Now a well-instructed person, when touched with a feeling of pain, does not sorrow, grieve, or lament, does not beat his breast of become distraught. So he feels one pain: physical, but not mental. Just as if they were to shoot a man with an arrow and, right afterward, did not shoot him with another one, so that he would feel the pain of only one arrow. In the same way, when touched with a feeling of pain, the well-instructed person does not sorrow, grieve, or lament, does not beat his breast or become distraught. He feels one pain: physical, but not mental

The Buddha, The Sallatha Sutta

It is hard to stick just with the direct experience of life – to “actually be where we are”, as Jon Kabat Zinn advises in this morning’s quoteThis is especially the case in moments of difficulty and doubt. And we do not have to go looking for these:  If we just wait around,  life will bring us enough moments to challenge us. These can give rise to difficult emotions of greater or lesser intensity, such as sadness, anger, fear, feeling lost or a sense of deficiency.  For as long as we are alive we will encounter such moments.
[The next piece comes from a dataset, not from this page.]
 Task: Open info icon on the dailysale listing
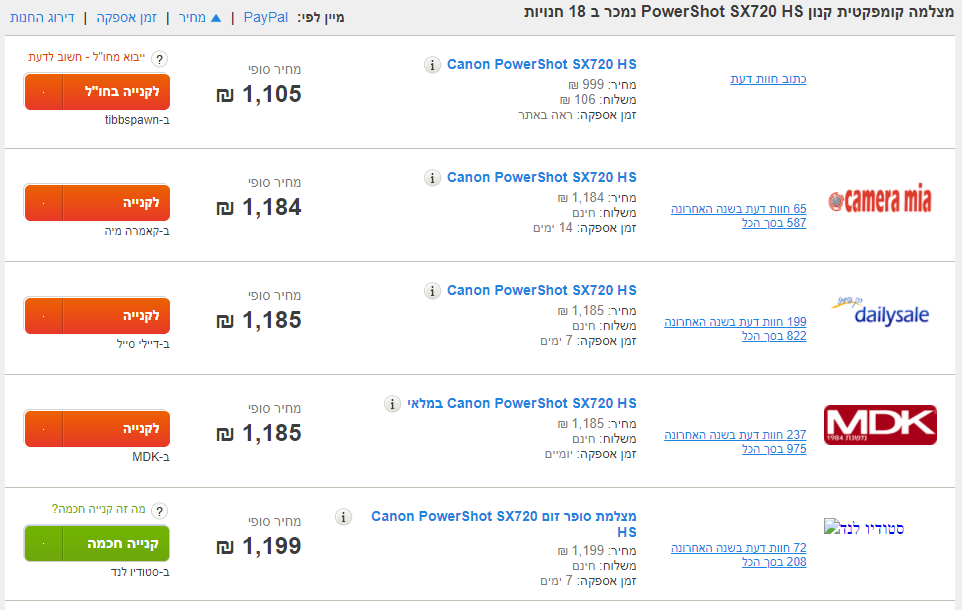point(432,291)
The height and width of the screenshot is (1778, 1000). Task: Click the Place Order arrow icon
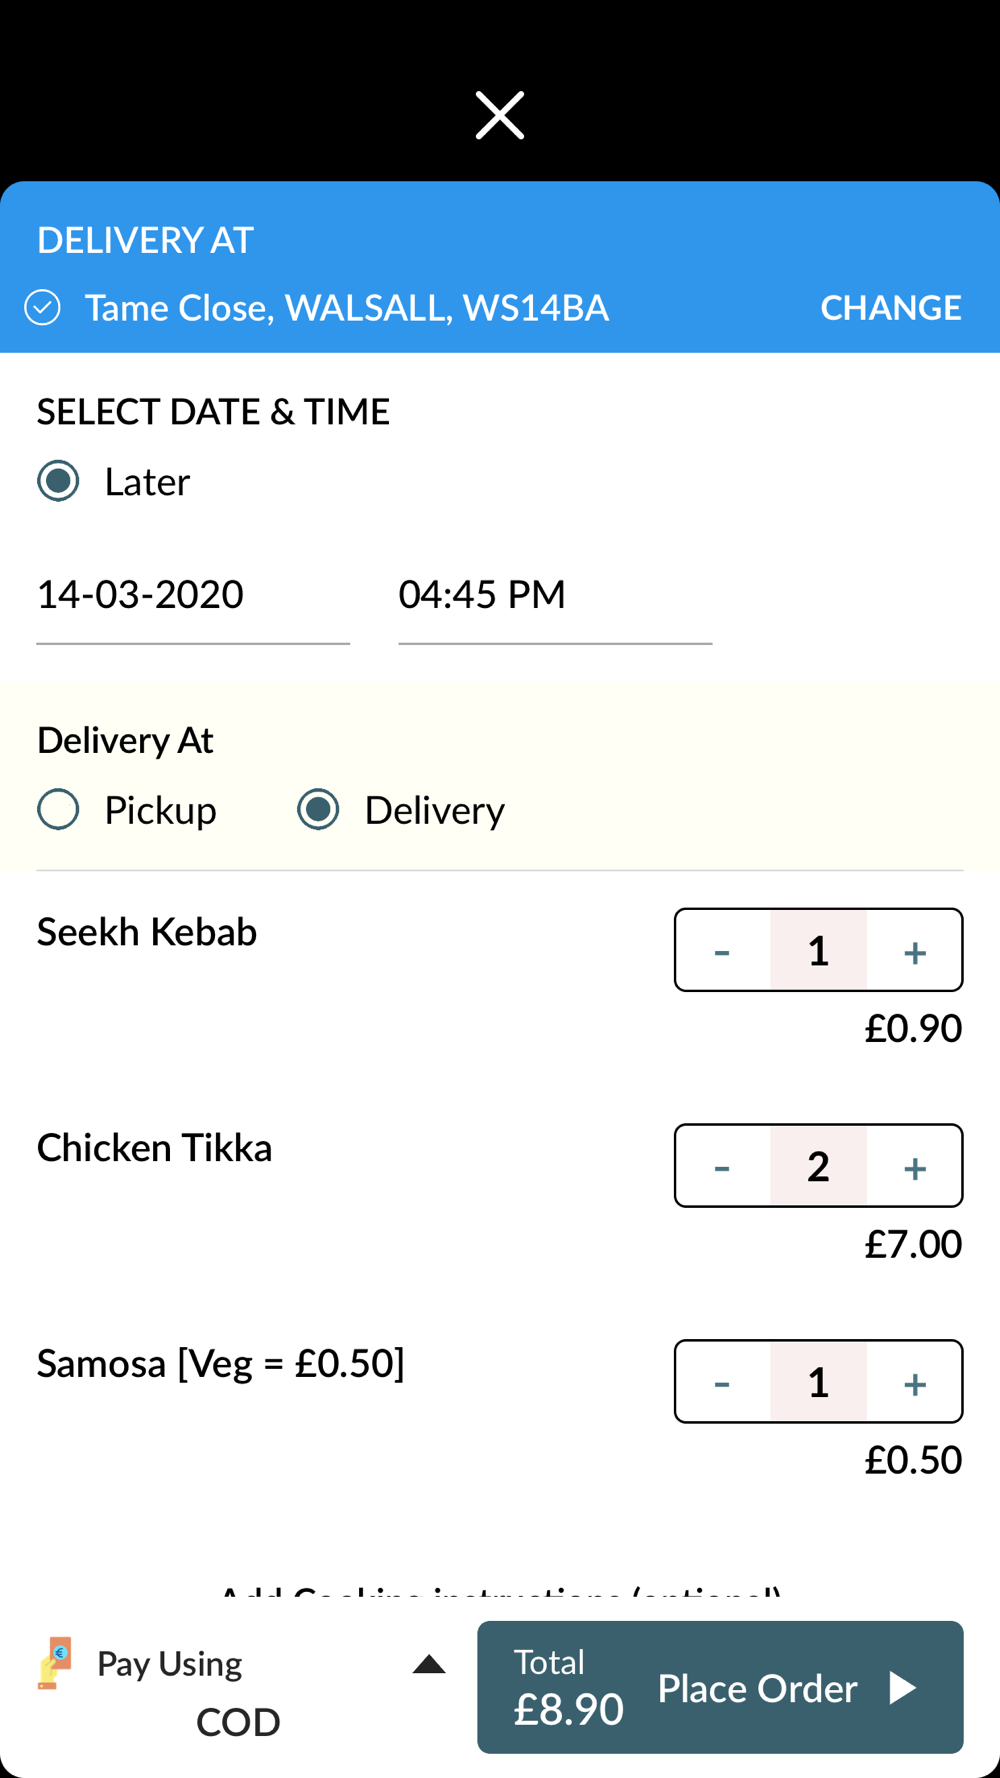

Therefore, one of the most useful skills we can develop are ones to work with such events and the subsequent emotions.  The Buddha’s teaching, quoted above, is a useful strategy to practice. He distinguishes between the difficulties or pain we naturally feel in life, and the pain or suffering that we shape ourselves. For example,  someone may say something that hits a sensitive part of our life, or we may be late for a meeting because of traffic or even fall ill by picking up some virus that is doing the rounds. However, we may then increase our suffering by the way we add on or the way the experience  gives rise to negative thoughts about ourselves or how our life is going. In other words, the hassle or the pain is natural, but we create suffering by how we perceive the event and the physical sensations, how we judge them, and how we respond to them.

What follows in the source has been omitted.